ASSIGNED TASK
Your answer must be a single number: how many lines in the records below contain the word "computer".

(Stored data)
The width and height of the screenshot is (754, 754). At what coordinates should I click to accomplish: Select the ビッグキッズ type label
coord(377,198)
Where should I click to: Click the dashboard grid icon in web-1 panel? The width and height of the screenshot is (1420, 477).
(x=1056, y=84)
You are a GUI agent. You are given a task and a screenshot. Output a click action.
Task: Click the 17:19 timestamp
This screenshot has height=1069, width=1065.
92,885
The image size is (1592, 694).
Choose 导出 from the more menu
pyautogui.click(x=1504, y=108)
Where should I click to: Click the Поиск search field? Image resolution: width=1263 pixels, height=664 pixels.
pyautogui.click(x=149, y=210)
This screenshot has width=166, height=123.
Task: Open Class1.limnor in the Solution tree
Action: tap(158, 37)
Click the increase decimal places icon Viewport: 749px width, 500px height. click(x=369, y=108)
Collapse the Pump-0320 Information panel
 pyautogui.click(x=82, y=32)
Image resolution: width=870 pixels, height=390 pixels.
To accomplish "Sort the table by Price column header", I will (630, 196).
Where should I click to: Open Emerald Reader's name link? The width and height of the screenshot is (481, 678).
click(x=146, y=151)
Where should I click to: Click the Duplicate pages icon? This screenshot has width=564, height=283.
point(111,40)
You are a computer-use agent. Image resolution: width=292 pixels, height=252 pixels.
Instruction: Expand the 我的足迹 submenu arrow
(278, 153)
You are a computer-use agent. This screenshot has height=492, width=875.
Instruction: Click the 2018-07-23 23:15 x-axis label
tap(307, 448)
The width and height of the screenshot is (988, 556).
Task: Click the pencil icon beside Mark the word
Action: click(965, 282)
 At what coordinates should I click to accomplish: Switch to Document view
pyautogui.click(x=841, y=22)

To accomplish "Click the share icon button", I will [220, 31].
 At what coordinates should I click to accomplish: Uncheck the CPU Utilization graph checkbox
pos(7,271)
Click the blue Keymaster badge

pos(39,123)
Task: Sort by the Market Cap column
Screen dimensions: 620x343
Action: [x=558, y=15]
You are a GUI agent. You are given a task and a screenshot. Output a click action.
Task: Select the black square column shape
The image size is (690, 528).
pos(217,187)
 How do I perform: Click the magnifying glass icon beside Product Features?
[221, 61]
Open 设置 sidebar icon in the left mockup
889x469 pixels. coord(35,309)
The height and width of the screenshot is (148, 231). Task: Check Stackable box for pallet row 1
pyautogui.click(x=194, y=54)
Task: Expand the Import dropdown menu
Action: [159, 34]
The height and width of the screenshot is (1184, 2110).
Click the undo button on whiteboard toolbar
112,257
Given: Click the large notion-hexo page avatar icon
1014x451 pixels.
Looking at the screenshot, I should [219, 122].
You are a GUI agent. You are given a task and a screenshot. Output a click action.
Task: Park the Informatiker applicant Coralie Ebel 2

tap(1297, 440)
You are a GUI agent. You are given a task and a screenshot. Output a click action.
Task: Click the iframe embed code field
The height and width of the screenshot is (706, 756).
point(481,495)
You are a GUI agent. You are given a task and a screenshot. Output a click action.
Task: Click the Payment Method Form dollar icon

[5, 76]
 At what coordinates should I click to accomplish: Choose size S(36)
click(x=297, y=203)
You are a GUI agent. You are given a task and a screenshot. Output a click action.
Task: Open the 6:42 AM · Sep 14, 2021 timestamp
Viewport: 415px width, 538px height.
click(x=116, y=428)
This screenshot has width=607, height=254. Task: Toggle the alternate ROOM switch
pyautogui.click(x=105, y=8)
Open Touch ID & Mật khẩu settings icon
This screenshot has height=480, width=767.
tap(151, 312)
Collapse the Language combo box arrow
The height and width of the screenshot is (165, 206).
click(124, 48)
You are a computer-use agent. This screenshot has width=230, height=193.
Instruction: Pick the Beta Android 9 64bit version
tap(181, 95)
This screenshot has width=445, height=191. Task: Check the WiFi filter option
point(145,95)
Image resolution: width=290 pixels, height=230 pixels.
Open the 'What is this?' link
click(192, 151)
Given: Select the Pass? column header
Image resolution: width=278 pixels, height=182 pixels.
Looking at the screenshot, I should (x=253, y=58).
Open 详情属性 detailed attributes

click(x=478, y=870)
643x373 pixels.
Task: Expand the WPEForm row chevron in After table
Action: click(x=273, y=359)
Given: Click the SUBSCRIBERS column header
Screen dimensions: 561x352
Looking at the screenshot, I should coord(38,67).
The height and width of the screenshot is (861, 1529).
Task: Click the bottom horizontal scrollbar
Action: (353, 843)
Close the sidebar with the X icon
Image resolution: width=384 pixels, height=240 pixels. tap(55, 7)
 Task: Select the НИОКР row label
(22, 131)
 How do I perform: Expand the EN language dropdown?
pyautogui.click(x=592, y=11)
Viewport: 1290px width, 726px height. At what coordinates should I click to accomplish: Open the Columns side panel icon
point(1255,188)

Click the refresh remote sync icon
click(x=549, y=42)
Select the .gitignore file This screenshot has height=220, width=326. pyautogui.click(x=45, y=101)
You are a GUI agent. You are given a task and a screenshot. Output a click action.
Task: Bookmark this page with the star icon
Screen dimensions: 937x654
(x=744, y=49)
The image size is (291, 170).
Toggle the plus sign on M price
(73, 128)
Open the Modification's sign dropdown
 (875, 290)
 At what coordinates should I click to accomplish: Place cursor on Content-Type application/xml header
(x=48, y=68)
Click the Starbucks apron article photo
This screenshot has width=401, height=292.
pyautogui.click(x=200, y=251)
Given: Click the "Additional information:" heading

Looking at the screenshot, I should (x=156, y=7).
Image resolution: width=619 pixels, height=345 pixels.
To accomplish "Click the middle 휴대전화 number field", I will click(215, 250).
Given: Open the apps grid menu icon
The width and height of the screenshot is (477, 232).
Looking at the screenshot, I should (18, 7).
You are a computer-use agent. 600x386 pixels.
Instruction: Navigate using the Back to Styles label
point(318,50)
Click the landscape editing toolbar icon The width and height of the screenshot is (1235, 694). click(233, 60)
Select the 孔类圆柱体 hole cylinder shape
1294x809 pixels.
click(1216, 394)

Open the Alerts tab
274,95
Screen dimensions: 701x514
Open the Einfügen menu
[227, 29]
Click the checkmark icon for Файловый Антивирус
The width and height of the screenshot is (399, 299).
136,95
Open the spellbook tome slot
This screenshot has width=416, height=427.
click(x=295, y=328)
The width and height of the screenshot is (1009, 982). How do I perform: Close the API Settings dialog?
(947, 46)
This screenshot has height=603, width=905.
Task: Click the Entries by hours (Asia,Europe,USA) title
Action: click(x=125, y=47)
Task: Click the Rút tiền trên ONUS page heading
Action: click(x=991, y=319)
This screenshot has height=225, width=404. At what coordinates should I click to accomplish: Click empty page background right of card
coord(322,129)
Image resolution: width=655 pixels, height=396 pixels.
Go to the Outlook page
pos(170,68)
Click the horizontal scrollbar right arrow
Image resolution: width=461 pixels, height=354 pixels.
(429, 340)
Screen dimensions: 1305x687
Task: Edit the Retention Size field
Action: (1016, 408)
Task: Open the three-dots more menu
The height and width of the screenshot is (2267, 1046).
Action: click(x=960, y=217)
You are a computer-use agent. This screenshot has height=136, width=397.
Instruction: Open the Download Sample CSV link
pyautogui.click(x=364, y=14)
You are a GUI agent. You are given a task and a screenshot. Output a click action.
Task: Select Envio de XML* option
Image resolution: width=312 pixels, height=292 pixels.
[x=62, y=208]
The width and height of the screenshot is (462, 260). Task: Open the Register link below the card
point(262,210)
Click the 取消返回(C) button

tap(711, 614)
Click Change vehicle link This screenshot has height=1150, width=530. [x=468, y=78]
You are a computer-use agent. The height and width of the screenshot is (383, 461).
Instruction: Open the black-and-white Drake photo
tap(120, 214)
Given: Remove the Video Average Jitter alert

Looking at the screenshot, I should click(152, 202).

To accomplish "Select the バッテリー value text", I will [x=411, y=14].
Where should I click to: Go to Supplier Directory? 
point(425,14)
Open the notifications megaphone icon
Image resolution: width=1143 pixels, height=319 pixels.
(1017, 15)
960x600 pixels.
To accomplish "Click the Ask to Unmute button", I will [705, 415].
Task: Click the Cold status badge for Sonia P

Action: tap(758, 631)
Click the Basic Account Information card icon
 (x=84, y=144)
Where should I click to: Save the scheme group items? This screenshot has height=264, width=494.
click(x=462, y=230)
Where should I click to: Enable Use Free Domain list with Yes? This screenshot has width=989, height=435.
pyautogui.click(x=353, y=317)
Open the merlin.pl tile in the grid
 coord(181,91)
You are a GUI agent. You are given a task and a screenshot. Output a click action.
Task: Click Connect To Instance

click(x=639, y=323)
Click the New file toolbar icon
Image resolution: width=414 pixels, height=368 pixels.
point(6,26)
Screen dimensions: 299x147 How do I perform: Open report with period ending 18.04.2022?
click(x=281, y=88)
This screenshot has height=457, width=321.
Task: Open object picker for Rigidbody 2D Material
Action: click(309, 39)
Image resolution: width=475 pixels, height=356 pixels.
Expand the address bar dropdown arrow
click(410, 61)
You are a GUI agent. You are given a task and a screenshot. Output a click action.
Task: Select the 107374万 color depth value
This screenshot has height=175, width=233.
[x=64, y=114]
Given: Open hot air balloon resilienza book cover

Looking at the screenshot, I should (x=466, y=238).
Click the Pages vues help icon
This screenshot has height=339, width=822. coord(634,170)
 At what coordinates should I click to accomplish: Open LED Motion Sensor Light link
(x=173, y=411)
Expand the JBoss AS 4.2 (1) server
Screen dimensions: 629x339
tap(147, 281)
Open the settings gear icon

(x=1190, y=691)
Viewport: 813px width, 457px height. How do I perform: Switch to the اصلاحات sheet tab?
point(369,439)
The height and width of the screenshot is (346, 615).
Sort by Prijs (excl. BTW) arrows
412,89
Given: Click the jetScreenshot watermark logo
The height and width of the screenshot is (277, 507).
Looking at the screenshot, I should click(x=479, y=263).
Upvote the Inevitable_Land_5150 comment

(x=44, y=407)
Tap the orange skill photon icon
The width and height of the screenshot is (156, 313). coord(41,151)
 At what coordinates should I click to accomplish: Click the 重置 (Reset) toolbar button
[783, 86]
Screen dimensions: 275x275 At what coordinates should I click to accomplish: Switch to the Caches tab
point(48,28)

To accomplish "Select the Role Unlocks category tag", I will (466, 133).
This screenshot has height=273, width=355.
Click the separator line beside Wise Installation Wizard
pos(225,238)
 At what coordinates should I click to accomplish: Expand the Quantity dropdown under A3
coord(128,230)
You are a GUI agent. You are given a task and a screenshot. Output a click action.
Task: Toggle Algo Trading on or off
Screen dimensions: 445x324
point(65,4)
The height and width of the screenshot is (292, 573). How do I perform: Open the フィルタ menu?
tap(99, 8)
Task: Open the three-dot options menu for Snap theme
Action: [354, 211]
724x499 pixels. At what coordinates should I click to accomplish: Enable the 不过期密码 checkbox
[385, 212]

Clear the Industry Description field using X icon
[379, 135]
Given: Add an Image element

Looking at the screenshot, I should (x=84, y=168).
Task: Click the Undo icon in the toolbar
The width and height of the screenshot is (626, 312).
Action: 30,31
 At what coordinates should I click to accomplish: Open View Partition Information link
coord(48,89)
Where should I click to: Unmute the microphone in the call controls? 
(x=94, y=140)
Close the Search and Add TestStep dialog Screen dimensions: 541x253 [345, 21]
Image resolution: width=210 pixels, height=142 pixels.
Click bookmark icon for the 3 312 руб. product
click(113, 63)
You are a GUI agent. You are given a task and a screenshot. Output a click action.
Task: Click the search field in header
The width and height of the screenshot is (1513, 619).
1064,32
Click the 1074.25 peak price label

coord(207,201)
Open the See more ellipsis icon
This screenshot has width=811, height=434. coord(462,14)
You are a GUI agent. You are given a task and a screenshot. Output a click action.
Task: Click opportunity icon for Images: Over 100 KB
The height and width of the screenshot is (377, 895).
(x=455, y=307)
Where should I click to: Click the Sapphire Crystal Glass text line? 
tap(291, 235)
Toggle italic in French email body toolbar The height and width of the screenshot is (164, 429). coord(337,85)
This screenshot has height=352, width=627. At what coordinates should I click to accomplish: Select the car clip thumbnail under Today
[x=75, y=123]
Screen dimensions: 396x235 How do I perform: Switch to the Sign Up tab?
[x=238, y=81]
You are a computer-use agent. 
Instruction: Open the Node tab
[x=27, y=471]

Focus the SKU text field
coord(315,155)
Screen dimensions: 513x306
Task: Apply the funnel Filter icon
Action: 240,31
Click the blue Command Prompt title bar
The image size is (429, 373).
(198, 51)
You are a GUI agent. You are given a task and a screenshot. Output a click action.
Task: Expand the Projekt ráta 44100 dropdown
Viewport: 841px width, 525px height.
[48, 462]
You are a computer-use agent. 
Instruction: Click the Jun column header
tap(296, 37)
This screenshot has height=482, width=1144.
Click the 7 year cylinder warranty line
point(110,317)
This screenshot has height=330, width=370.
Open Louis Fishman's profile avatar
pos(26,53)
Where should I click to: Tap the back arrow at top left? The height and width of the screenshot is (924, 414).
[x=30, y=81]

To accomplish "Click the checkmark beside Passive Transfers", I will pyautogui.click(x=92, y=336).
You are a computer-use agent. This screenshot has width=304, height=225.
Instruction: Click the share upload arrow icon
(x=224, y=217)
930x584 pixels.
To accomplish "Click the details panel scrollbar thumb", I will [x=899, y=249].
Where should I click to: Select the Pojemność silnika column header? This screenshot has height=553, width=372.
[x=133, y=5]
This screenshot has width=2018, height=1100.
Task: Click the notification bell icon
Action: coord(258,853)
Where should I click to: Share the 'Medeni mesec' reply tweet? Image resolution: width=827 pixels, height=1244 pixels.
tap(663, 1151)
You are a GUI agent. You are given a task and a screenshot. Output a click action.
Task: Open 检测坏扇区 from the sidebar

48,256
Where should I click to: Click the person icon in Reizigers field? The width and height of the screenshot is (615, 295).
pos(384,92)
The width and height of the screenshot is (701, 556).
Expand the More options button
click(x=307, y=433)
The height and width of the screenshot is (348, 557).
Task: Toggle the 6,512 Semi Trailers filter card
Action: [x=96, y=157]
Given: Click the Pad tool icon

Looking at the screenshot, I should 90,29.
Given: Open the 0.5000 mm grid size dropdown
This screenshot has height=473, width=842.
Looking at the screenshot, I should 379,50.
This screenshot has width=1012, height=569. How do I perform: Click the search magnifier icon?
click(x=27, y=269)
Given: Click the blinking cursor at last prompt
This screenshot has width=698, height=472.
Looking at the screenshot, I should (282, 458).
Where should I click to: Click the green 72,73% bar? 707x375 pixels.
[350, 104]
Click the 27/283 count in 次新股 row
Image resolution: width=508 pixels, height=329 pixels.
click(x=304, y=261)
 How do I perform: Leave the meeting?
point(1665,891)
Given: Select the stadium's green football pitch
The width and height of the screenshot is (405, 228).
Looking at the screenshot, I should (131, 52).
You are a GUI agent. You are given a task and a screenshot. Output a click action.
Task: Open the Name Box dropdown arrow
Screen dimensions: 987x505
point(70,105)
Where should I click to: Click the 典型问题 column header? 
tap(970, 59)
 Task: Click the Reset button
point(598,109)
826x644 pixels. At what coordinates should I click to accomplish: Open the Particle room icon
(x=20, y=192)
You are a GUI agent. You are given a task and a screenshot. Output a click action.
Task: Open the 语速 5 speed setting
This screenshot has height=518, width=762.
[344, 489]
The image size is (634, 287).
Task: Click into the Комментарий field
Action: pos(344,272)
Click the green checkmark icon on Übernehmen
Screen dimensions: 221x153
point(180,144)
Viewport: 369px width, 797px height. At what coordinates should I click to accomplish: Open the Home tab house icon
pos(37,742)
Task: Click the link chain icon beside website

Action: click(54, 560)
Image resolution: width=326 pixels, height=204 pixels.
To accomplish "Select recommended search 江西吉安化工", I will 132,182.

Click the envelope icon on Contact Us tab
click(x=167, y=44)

YOUR RESPONSE
9